SÃO PAULO — “Tenho praticado meu português todos os dias, mas não sou muito bom”, disse Lynn Painter ao iniciar sua participação na Bienal do Livro de São Paulo. A autora americana entrou no palco com dez minutos de atraso, sob gritos e celulares levantados, e surpreendeu o público ao começar a conversa no idioma.
Lynn afirmou também: “Obrigada por sempre me fazerem sentir que sou bem-vinda!”. Ela contou que, há cinco anos, não sabia nada sobre o Brasil e agradeceu aos fãs e amigos. A resposta veio em coro: “Lynn, eu te amo”.
A autora conversou sobre os personagens de seus livros, seu método de escrita e a adaptação pela Netflix de Melhor do que nos Filmes, publicado no Brasil pela Intrínseca. A mediação foi de Mari Araújo, que entregou a Lynn um RG de presente, em tom de brincadeira pelas visitas frequentes da escritora ao país.
A apresentação foi precedida por uma concentração de fãs que começou por volta das 13h, mais de três horas antes da entrevista, marcada para as 16h30. A chuva intensa não impediu que adolescentes, mães, pais e avós ocupassem corredores e se reunissem junto à grade da Arena Cultural. Os ingressos do sábado (5) estavam esgotados.
A fila dificultou o acesso ao espaço durante boa parte da tarde. Diante do volume de pessoas, a organização liberou a entrada dos jovens aos poucos. O aquecimento teve ondas com os braços, batidas de leques e gritos para a autora.
Quem ficou do lado de fora teve dificuldade para ouvir a conversa e pediu que o som fosse aumentado. Os gritos também atrapalharam a mesa anterior, Carolina Maria de Jesus: memória, legado e cinema, que tratava de detalhes antecipados da cinebiografia da escritora.
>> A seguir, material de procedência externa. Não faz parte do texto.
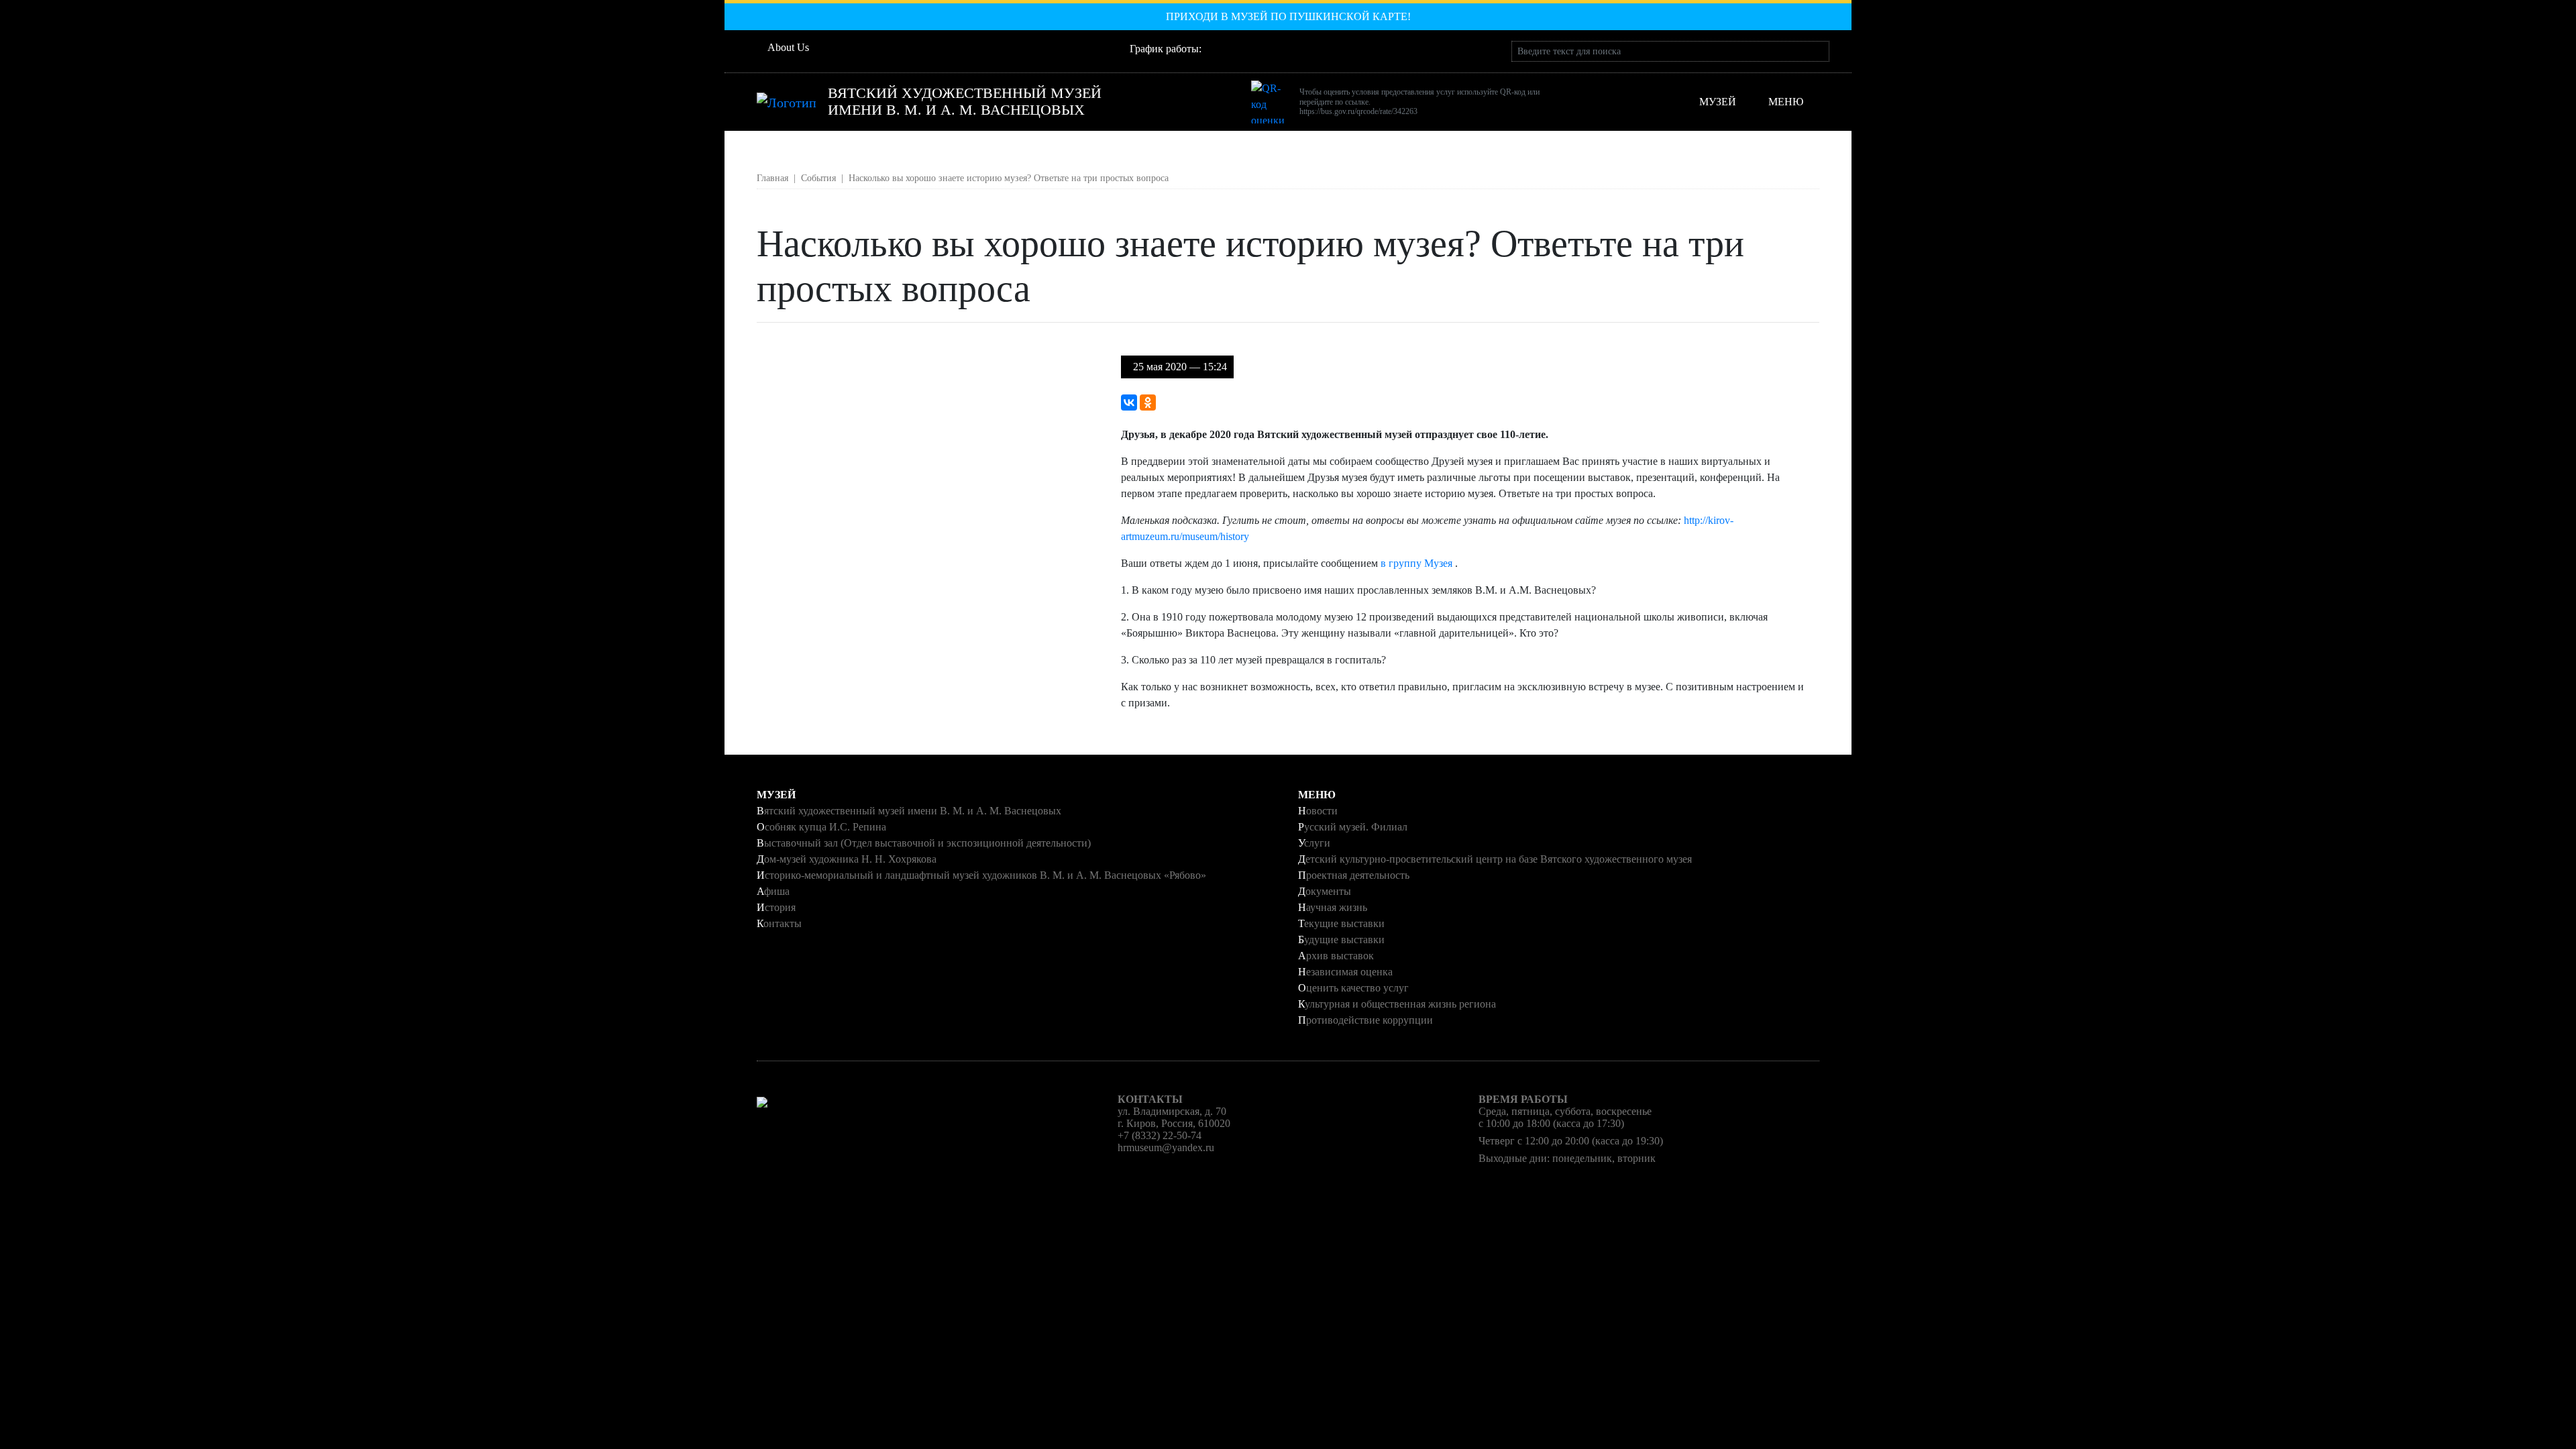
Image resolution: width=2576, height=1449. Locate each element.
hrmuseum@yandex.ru (1166, 1147)
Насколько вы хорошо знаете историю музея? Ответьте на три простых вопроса (1009, 177)
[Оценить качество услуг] (1272, 101)
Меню (1786, 101)
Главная (772, 177)
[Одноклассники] (1148, 402)
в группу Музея (1418, 563)
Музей (1720, 101)
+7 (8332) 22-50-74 (1159, 1135)
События (818, 177)
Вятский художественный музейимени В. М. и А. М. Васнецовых (965, 101)
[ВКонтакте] (1129, 402)
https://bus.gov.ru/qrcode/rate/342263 (1358, 111)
Do lado externo do evento, a chuva também afetou o retorno para casa. A fila do transfer gratuito entre a estação Portuguesa-Tietê e o Distrito Anhembi fazia voltas, enquanto os ônibus demoravam cerca de uma hora por causa do trânsito. A organização informou, no fim da fila, que o serviço havia sido pausado momentaneamente, mas a mensagem não chegou ao início da espera.
No interior da Bienal, os corredores estavam mais espaçosos que na edição de 2024, mas ainda havia fluxo intenso, filas para pagamento e pessoas sentadas no chão. Embalagens de lanche, canudos e outros resíduos se acumulavam ao longo do dia.
Alice Oseman encerra o sábado
No palco principal, Alice Oseman, criadora de Heartstopper, também conversou com o público. Criada em 2016, a história em quadrinhos é publicada no Brasil pela editora Seguinte, soma mais de 10 milhões de cópias vendidas em 39 países e foi adaptada para as telas pela Netflix.
A trama acompanha a descoberta do primeiro amor entre Nick e Charlie e aborda amadurecimento, sexualidade, saúde mental, amizade e superação de traumas. Durante a conversa, Oseman respondeu a perguntas sobre personagens e vivências LGBTs, acompanhada atentamente pelos fãs.